The Microelectronics Education Support Unit (MESU) was an organization in the United Kingdom that provided professional support about educational technology. It was announced in 1985, but was merged in 1988 to form the National Council for Educational Technology.

==Origins and Purpose==
The Microelectronic Education Support Unit (MESU) was announced in July 1985 as a follow on to the Microelectronics Education Programme however it did not become operational until January 1987.

==Staff==
MESU was set up by its newly appointed Director John Foster at the Warwick University Science Park. He appointed Ralph Tabberer and Ann Irving as Deputy Directors and they recruited a strong team of curriculum and information specialists. It set about identifying local authority needs and linking into subject associations.

==Supporting Advisory Teachers==
In 1988 the Department for Education and Science (DES) set up the Information Technology in Schools (ITIS) initiative to oversee this area, headed by Phillip Lewis and supported by David Noble.
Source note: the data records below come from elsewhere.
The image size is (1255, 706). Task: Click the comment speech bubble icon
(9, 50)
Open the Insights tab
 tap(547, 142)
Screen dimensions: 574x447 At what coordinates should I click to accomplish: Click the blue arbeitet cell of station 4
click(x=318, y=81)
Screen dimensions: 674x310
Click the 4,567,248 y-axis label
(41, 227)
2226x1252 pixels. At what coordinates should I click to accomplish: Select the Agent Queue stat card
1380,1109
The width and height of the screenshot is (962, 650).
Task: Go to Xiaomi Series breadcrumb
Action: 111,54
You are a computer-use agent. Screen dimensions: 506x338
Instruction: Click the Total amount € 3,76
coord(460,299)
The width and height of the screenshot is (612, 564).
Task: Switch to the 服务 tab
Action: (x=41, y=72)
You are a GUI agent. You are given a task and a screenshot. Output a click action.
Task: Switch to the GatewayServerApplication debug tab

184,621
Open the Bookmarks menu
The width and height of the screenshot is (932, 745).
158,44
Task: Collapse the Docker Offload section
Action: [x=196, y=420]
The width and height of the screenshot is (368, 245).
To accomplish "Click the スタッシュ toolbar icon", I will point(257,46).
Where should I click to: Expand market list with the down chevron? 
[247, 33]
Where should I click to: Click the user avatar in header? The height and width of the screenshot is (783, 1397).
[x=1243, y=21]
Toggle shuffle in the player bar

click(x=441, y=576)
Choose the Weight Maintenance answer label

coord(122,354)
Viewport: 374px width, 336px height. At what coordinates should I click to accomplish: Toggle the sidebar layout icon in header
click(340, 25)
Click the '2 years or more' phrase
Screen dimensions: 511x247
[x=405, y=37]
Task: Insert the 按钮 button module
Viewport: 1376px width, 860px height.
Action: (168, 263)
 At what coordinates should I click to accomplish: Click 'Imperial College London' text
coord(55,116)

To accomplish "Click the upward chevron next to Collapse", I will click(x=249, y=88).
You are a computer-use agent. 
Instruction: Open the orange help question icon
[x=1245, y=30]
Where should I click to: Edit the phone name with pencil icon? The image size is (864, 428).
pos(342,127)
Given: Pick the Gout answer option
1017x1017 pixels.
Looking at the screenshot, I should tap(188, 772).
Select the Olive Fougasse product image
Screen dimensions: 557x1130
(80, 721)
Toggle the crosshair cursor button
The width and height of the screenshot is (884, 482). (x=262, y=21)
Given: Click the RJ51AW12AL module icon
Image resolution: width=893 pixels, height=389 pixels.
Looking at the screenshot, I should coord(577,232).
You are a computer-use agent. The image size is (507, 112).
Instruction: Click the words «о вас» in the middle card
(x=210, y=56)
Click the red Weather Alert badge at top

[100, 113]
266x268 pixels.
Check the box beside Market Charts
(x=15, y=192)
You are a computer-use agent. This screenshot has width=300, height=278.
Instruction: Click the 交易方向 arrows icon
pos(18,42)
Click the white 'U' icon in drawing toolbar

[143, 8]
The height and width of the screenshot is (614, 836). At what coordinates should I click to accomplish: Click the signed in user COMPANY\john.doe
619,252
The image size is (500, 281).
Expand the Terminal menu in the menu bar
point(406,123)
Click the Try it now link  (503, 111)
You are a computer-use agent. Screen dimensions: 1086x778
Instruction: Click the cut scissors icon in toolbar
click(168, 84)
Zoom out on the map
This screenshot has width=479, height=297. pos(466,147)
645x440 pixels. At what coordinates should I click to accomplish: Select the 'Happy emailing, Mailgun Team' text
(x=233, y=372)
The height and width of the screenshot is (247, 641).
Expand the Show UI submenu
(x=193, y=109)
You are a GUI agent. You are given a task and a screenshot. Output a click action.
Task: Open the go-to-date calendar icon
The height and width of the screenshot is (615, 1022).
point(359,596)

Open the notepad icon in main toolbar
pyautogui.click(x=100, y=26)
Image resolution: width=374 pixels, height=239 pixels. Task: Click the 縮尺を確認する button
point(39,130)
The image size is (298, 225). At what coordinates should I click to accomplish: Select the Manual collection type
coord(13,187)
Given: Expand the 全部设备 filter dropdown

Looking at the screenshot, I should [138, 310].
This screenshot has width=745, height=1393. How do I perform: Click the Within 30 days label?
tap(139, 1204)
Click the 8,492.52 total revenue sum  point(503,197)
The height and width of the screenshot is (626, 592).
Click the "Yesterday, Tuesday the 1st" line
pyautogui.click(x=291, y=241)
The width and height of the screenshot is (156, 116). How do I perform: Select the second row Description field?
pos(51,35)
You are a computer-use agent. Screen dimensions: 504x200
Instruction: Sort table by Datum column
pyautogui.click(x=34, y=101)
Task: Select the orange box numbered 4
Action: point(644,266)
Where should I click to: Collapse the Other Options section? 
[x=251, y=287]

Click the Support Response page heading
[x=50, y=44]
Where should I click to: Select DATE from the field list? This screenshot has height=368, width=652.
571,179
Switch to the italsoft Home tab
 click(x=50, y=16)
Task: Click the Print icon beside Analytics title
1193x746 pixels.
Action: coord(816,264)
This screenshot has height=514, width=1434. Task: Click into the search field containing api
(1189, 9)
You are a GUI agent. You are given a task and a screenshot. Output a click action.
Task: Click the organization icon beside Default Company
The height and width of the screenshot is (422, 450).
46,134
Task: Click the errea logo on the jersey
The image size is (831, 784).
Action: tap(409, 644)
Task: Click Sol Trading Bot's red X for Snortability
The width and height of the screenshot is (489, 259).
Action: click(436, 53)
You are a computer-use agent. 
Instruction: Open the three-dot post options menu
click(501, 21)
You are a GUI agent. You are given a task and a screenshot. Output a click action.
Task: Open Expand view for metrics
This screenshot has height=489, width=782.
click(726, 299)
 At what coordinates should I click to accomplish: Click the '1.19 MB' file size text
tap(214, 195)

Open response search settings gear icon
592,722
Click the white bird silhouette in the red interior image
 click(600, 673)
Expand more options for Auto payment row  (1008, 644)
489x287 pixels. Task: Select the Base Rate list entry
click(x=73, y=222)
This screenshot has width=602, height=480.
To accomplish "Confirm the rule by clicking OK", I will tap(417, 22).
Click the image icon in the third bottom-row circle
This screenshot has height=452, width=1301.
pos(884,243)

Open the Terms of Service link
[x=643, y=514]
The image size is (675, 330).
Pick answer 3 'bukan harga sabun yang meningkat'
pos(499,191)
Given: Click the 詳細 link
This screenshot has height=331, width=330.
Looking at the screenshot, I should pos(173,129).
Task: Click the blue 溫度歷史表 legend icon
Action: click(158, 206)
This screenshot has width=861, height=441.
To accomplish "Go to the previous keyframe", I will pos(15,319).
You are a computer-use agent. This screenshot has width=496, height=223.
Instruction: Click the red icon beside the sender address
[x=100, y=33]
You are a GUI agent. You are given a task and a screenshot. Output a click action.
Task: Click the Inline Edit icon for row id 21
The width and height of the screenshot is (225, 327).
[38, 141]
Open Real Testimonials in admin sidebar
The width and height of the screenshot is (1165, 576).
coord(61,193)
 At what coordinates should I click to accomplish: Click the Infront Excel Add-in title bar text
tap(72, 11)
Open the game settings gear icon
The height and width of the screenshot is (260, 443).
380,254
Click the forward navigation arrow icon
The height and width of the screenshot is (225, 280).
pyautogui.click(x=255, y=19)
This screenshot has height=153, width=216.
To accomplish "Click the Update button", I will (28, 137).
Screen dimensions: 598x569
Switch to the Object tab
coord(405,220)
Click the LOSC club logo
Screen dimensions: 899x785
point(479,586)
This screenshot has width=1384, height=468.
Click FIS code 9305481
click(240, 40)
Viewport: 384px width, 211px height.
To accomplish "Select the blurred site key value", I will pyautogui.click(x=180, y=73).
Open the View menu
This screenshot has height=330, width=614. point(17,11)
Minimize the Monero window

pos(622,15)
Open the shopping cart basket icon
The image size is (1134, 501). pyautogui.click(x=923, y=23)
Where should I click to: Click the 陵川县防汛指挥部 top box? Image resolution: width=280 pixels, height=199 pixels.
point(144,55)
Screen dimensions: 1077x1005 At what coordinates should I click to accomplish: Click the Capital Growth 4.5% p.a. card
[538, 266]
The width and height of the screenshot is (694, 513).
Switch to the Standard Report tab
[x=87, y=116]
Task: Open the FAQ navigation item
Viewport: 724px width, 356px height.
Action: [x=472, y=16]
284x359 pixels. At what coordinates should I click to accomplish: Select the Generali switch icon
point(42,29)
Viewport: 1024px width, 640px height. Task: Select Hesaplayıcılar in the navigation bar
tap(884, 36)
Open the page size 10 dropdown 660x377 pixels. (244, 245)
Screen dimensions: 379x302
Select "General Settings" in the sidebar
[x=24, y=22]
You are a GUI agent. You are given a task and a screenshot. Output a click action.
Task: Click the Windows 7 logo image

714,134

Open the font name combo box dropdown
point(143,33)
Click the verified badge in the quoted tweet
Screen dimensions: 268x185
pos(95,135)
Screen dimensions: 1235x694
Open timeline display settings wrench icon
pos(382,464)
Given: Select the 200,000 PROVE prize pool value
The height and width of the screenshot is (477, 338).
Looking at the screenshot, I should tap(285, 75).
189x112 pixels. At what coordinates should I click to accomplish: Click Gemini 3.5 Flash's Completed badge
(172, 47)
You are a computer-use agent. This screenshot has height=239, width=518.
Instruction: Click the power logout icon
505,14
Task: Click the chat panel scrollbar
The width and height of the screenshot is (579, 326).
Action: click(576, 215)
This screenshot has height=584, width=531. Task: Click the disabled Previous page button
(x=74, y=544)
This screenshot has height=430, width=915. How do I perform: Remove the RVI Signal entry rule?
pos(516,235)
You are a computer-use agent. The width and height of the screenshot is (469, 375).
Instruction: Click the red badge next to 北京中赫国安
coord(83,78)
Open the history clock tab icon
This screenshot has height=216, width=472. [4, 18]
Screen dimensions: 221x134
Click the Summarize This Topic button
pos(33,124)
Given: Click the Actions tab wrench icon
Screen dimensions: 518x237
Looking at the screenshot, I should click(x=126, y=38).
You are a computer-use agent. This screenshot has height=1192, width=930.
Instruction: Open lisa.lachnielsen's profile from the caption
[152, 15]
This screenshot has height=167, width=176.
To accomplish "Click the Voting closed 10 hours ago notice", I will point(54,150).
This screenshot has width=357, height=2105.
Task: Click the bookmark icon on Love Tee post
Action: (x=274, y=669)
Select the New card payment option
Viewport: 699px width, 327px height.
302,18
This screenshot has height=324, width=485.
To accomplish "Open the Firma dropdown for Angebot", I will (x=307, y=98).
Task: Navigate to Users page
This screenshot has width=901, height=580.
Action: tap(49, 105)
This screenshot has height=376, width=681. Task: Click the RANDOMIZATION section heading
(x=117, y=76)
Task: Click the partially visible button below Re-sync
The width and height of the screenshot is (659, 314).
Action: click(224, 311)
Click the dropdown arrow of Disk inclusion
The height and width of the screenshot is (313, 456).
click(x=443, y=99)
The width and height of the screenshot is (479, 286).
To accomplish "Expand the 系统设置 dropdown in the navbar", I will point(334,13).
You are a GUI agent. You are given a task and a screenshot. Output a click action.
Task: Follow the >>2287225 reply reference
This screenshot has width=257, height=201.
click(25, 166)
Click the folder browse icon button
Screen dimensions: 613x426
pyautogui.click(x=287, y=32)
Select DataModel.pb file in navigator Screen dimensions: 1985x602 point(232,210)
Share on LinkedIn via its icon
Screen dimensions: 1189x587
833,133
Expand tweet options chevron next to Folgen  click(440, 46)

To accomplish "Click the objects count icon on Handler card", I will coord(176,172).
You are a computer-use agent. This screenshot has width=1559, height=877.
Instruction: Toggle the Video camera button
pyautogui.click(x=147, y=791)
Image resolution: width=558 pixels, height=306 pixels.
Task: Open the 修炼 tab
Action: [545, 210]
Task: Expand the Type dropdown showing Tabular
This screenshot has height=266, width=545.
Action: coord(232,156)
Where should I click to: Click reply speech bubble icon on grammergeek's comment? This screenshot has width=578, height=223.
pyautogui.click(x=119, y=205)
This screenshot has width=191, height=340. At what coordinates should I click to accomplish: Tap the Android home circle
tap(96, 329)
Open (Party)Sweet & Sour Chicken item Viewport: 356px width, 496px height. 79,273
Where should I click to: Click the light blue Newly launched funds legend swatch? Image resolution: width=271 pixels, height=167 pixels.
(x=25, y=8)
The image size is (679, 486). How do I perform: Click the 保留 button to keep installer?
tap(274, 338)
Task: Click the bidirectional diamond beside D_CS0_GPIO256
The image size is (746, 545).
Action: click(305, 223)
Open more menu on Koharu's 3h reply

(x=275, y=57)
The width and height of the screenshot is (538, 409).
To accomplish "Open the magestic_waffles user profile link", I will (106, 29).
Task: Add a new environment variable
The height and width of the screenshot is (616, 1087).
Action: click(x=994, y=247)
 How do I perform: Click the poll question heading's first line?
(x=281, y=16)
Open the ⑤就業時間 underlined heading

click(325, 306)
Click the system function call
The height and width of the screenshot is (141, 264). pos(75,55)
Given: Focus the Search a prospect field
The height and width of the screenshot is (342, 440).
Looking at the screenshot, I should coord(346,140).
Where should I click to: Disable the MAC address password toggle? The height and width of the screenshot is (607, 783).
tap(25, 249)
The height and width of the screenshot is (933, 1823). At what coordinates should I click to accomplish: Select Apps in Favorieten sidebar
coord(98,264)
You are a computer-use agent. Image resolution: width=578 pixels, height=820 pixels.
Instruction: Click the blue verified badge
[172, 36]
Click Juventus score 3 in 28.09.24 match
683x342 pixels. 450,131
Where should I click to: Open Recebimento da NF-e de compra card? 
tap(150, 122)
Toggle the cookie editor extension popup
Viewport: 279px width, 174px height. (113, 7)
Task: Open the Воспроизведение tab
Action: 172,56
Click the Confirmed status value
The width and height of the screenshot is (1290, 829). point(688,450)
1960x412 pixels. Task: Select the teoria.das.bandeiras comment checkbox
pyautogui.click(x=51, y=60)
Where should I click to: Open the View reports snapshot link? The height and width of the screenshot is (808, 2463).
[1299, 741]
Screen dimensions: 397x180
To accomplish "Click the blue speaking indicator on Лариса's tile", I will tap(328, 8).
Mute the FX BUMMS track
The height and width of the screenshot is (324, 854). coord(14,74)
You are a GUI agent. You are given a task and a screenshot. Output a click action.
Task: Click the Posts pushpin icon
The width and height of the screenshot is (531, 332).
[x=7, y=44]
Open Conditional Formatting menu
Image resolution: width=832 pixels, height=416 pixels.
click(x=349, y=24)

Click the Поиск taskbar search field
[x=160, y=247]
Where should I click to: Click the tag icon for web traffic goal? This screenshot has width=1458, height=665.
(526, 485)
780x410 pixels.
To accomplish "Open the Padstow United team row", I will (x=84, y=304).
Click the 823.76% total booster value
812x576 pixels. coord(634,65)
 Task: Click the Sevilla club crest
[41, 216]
It funded the deployment of 600 advisory teachers and the provision of hardware in schools through the payment of Education Support Grants (ESGs) to local authorities. Grants were made conditional on each LEA producing a policy statement and a five-year plan. MESU ran separate national conferences for the different subject advisory teachers, Mathematics, English, Science, Design and Technology and others. pulling together a resource pack for each to provide each with support in their local authority work.
Some of National Curriculum History

==National Curriculum==
Following legislation in 1988 schools had become more autonomous in making their own purchasing and staffing decisions. Of substantial importance was the inclusion of IT as a key component of the national curriculum for every student aged 5 to 16. This identified for the first time a core set of IT capabilities and stressed applying them across the curriculum.

==Merger with CET to form NCET==
In 1988 MESU was merged with the CET by the DES, who funded both bodies, to form the National Council for Educational Technology.